Stored items from a collection
====================

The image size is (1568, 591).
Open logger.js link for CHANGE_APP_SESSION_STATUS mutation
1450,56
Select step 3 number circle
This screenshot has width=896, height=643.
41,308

====================

- **Directions for this task**: All that is wanted is the set of lines from the one with "Open logger.js link" through the last line of the entries, both included, output exactly.

- **Response below**:
Open logger.js link for CHANGE_APP_SESSION_STATUS mutation
1450,56
Select step 3 number circle
This screenshot has width=896, height=643.
41,308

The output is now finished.